What this task involves - Using the entries that follow, report how many lines contain the word "green". Only the number is wanted.

..............................

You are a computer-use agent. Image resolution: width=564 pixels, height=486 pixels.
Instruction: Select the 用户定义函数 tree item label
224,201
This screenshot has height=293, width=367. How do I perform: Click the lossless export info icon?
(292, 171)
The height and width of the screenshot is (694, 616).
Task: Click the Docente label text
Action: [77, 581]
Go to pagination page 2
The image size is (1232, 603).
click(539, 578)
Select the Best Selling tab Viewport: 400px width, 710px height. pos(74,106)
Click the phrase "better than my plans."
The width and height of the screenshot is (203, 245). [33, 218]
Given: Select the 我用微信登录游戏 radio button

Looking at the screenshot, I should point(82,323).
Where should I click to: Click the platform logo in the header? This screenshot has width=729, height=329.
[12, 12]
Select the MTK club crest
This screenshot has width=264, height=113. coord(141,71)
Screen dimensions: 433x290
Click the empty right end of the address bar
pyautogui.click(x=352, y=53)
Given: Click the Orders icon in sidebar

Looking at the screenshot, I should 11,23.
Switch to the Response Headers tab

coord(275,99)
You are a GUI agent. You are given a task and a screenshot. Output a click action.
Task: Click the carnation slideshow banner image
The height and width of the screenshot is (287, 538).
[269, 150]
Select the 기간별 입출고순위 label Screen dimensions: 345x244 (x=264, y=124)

..............................

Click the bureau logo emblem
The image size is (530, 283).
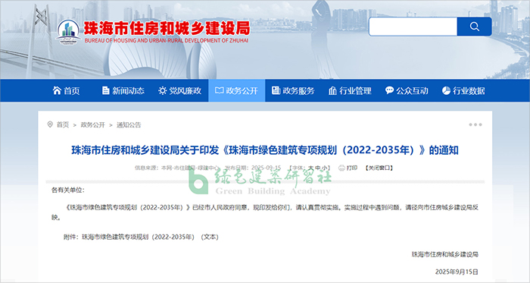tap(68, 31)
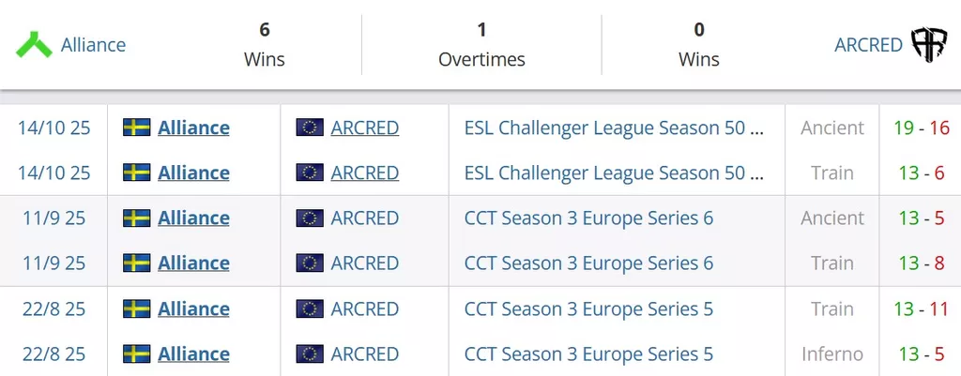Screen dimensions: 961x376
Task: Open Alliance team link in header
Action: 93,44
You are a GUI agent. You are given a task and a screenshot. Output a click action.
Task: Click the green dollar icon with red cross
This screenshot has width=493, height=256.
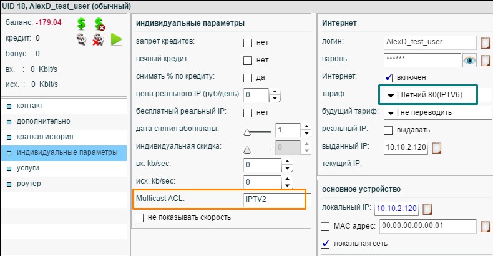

..............................

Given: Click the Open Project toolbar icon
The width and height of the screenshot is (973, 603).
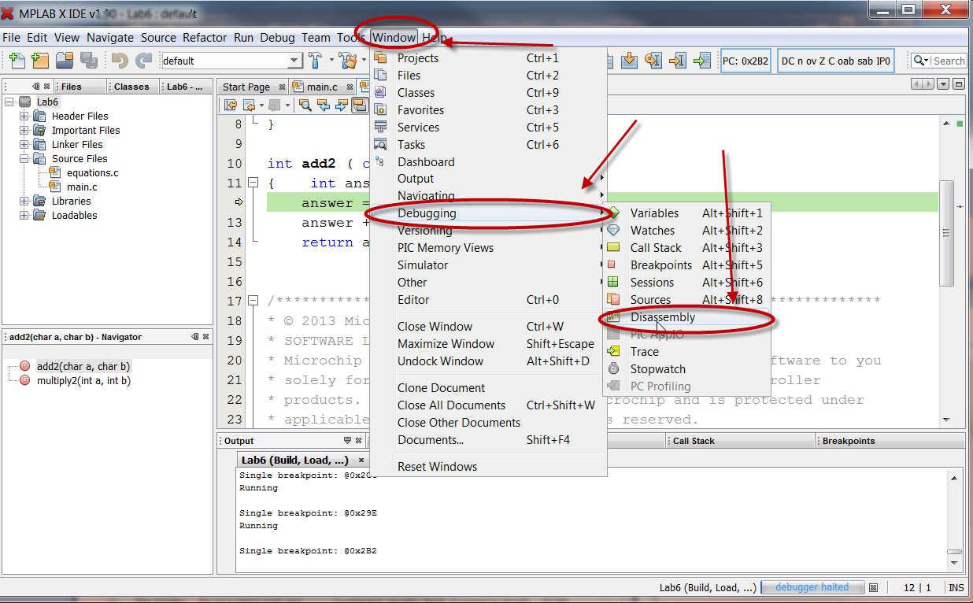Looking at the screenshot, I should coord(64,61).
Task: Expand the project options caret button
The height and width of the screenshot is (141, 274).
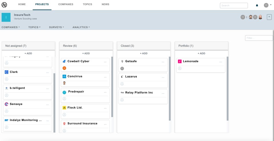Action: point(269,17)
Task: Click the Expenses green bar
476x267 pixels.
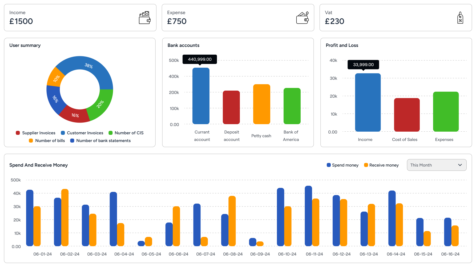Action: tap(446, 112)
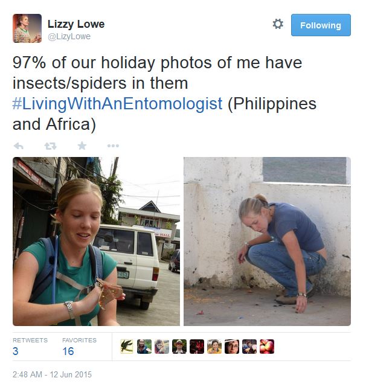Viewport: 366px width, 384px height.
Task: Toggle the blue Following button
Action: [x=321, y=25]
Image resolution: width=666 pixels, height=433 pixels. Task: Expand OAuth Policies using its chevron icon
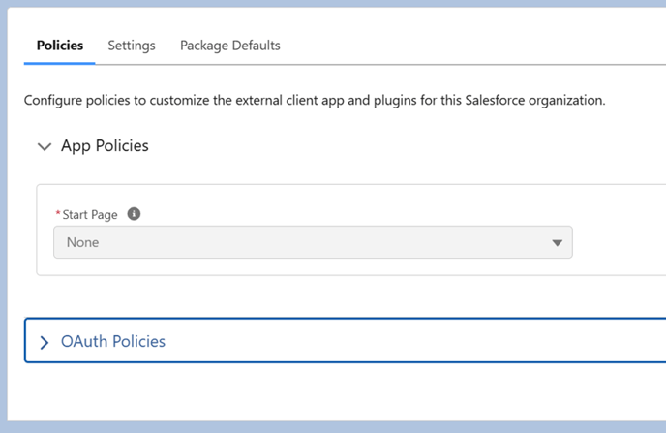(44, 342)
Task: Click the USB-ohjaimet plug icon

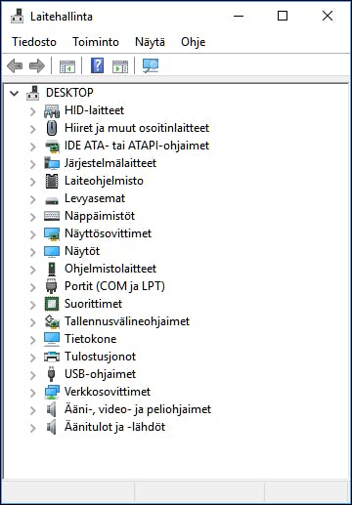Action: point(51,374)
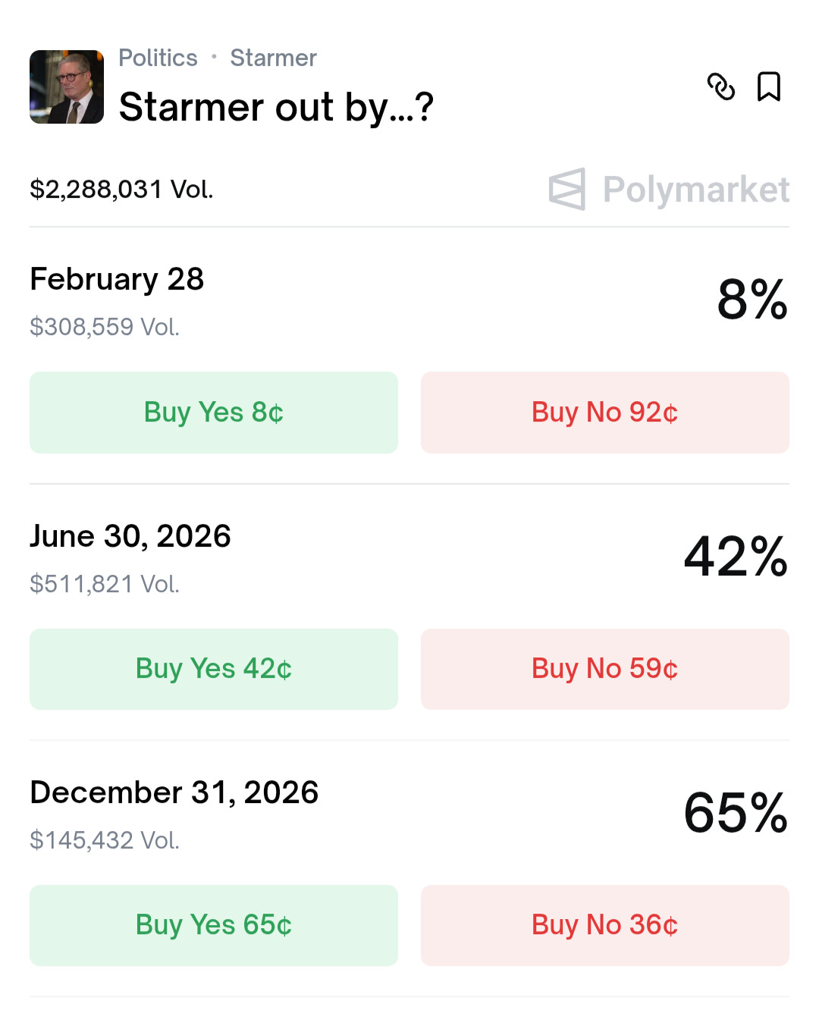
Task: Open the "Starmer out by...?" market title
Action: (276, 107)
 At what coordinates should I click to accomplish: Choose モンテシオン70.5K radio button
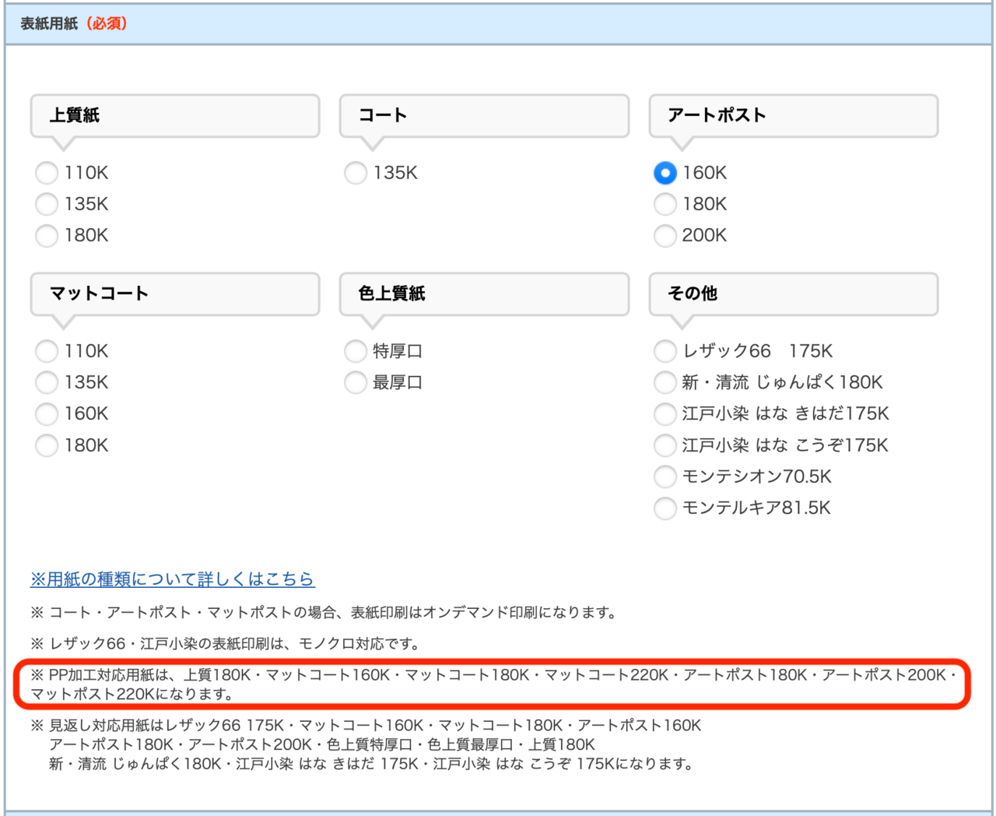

..............................

Result - 2